And we know for a fact that at least Apollos did debate and argue.


----------



## Oecolampadius (May 20, 2009)

MrMerlin777 said:


> Relativity and Relativism are two different things.





I don't think it would be right to attribute relativism to Einstein. Also, why is Immanuel Kant not mentioned? The most influential theologian in the Neo-Orthodox movement is Karl Barth and I believe that Barth himself was employing Kantian epistemology.


----------



## awretchsavedbygrace (May 20, 2009)

Tell them repent and believe or else  Just kidding. I'v just been wanting to use that smiley face and this was the best time.


----------



## A S (May 20, 2009)

Chippy said:


> MrMerlin777 said:
> 
> 
> > Relativity and Relativism are two different things.
> ...



Regarding Einstein's theory of relativity and moral relativism-- I guess that's just what I have been told and so I assumed it was true. Maybe his theory was something that did help spawn the philosophy, but he himself did not hold the belief?

And about Kant-- I really do not know much about him. Tell me what to write in a similiar format and i'll ammend it to the original post... Ok thanks.


----------



## Oecolampadius (May 20, 2009)

First, I am not certain of what you mean by the phrase "modern world system." I am familiar with the term "worldview" which you can read about in the writings of Van Til and Francis Schaeffer. According to the Wikipedia page of the World-systems approach,



> The World-systems approach is a post-Marxist view of world affairs, one of several historical and current applications of Marxism to international relations.





> Technically speaking, World-systems analysis is not a theory, but an approach to social analysis and social change.



I think that the more proper term is not world system but worldview.

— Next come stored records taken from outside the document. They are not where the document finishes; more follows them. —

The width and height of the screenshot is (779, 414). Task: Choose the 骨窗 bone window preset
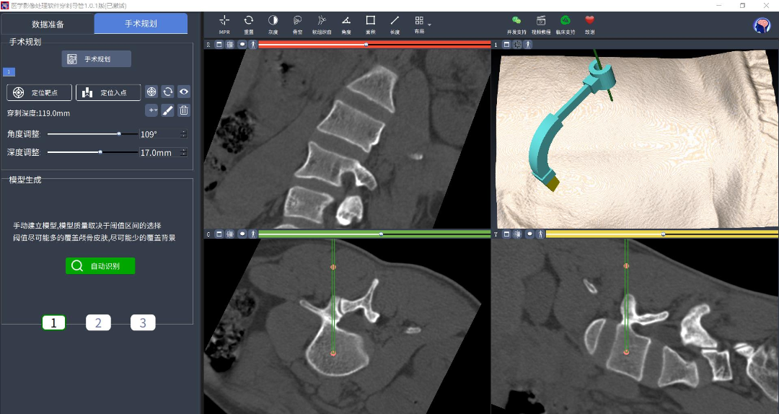[x=297, y=21]
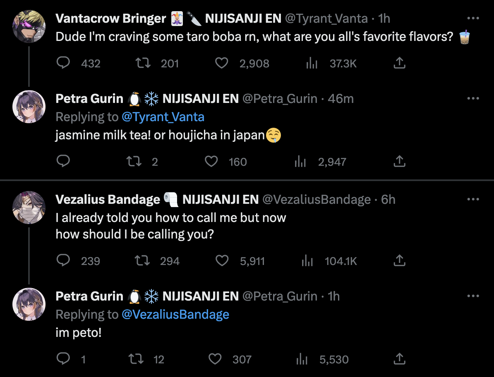This screenshot has height=377, width=494.
Task: Open Vantacrow Bringer's profile picture
Action: click(x=29, y=26)
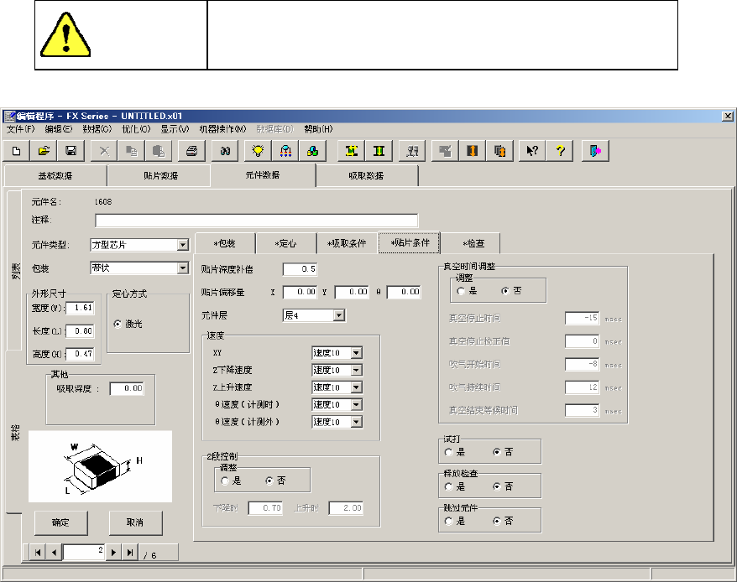Image resolution: width=737 pixels, height=582 pixels.
Task: Click the New file toolbar icon
Action: 16,151
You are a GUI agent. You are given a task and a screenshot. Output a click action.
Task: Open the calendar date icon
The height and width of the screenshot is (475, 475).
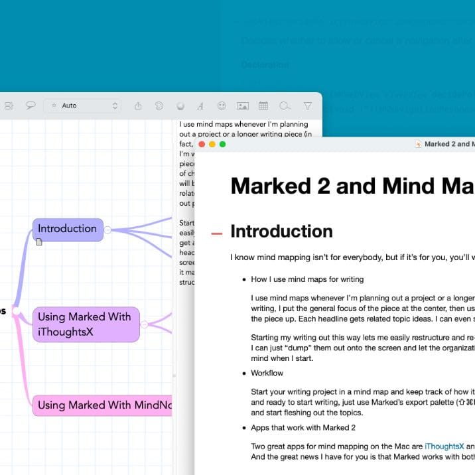[263, 105]
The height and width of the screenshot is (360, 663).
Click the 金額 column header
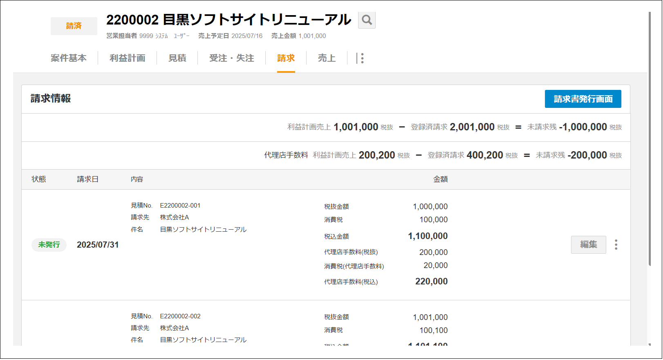pos(440,179)
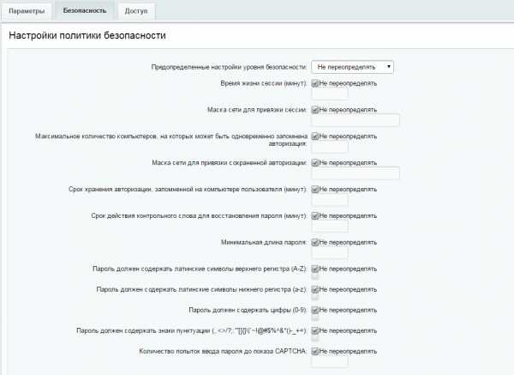
Task: Click the session lifetime minutes input field
Action: [x=330, y=94]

Or, if you do not like that term and if your approach is more philosophical then why not use the term philosophical system?

Second, I would suggest that instead of attributing these systems/schools of thought to influential thinkers, it might be better to just list down their major proponents.

For example, regarding relativism, the Wikipedia page ([ame="http://en.wikipedia.org/wiki/Relativism"]Wikipedia page[/ame]) on that subject matter doesn't even mention Einstein's name. However, it does provide a list of proponents some of which I am familiar with and I would agree that some of the names mentioned like Feyerabend and Kuhn would have something to do with Relativism. Yet, I don't think that it can be attributed to one influential thinker as the one who started the approach.

And, the difficult thing with men like Immanuel Kant is that their influence is vast that we cannot simply narrow them down to any one of the systems mentioned. On the subject of Kant's influence, Wikipedia states the following:



> The vastness of Kant's influence on Western thought is immeasurable.[66] Over and above his specific influence on specific thinkers, Kant changed the framework within which philosophical inquiry has been carried out from his day through the present in ways that have been irreversible.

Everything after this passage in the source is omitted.